LORO E NOI - 30/04/2021
 
Tra il dire e il fare c’è di mezzo la lotta di classe

Nell’ultimo periodo bisogna prestare ancora più attenzione del solito alle dichiarazioni di qualsivoglia esponente politico, non solo nostrano. Mai come oggi la distanza tra i “desiderata” politici e la realtà è stata così corposa.
Vuoi per la demagogia populista, e non solo, imperante, vuoi per la modalità di narrazione della campagna elettorale permanente, ma tra i proclami politici e quello che ne consegue nel concreto spesso, soprattutto se si parla di redistribuzione della ricchezza in favore della classe salariata, ci passa davvero più di un mare.
Se voltiamo lo sguardo oltreoceano, e nello specifico verso il nuovo inquilino della Casa Bianca, le cose non cambiano, anche se la stampa, pure quella nostrana, gli sta dando un grandissimo credito.
L’Amministrazione Biden è intenzionata a dare un giro di vite fiscale volto alla redistribuzione della ricchezza. E così ha inviato a decine di Paesi la propria proposta di riforma contro l’elusione e i paradisi fiscali.
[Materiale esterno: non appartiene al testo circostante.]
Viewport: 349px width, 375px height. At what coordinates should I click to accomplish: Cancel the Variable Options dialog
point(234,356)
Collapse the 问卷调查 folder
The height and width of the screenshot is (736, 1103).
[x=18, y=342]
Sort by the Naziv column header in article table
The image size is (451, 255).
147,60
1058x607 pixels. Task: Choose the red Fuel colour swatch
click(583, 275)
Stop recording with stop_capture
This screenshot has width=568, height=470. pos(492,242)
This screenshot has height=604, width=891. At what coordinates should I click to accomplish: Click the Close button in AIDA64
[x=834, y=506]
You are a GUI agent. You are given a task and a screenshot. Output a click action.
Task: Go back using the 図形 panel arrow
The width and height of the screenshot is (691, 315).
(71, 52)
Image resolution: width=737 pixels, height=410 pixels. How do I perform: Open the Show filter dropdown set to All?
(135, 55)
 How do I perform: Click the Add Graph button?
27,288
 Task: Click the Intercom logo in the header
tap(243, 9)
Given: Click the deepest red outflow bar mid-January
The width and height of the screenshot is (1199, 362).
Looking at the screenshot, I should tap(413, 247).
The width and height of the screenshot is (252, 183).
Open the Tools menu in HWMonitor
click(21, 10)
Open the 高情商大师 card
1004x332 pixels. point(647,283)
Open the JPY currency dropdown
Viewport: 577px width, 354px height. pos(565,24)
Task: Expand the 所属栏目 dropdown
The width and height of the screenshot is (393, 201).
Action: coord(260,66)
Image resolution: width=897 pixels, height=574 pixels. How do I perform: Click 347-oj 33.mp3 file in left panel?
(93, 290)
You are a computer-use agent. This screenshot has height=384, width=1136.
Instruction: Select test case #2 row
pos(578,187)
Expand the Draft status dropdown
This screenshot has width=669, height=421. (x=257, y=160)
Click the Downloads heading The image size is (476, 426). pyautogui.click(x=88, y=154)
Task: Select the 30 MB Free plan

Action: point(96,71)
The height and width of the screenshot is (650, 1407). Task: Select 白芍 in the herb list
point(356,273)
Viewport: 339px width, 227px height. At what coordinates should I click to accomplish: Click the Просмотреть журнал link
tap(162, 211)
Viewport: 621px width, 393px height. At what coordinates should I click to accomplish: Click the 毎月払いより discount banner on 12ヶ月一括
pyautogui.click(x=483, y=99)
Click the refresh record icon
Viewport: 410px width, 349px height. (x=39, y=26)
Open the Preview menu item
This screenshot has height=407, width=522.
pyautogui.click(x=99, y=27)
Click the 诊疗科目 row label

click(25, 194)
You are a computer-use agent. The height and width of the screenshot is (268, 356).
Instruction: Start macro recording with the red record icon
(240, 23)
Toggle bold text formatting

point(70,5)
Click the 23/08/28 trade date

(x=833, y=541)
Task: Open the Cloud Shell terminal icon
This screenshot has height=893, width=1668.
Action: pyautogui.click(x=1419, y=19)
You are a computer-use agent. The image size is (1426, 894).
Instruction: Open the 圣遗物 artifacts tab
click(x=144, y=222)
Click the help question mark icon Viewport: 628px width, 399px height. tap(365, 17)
Il Sole 24ore, versione online del 9 aprile, riporta la notizia che: «La Casa Bianca ha fatto sapere, a partner e critici, di essere disposta a compromessi, ma al fine di accelerare i tempi è partita lancia in resta con le sue proposte di vaste riforme del regime di tassazione corporate. I primi documenti, ha rivelato il Financial Times, sono stati inviati a quasi 140 capitali impegnate da tempo in trattative multilaterali in ambito Ocse finora procedute a rilento: contengono le sue proposte volte a combattere corse a elusione e a paradisi fiscali, a cominciare da un’efficace minimum tax globale sulle imprese».
Non solo, la Casa Bianca starebbe trattando anche all’interno il rialzo delle aliquote fiscali proprio con la sua maggioranza democratica al Congresso. In ballo ci sarebbe una impennata dell’aliquota societaria al 28%. Gli stessi esponenti dell’ala moderata dei democratici, capitanati dal senatore Joe Manchin della West Virginia, chiedono però un 25%, quando adesso siamo al 21% (con la riforma Trump). È necessario però l’appoggio di tutti i senatori del proprio partito per assicurarsi l’approvazione, visto che comunque anche la maggioranza alla Camera pare essere risicata.
Lo stesso Jeff Bezos, patron di Amazon, l’uomo più ricco del mondo, avrebbe dichiarato di essere sostanzialmente d’accordo con questa linea, basta che i capitali raccolti servano per finanziare nuove infrastrutture.
A oggi è ancora prematuro dare giudizi sull’esito di questa proposta di riforma, ma la stampa, soprattutto “di sinistra”, sta dando molto risalto a tale iniziativa, in alcuni casi dandola per scontata.
Ma scontata non è, non solo nella sua realizzazione ma anche per le conseguenze concrete che avrà di fatto sulla pelle dei lavoratori. Soprattutto se l’endorsement viene da una società tipo Amazon che fa di tutto per impedire la formazione di sindacati nelle proprie aree produttive e che recentemente si è vista “obbligata” ad ammettere che i suoi dipendenti a volte sono costretti a urinare in bottiglie di plastica per non tardare le consegne. Il dubbio che queste proposte di riforma vengano imbastite per venire incontro agli interessi dei lavoratori è dunque più che legittimo.
I “doni” della borghesia nei confronti del proletariato, soprattutto se elargiti in assenza di lotta di classe, spesso e volentieri reclamano un velato e salato pegno.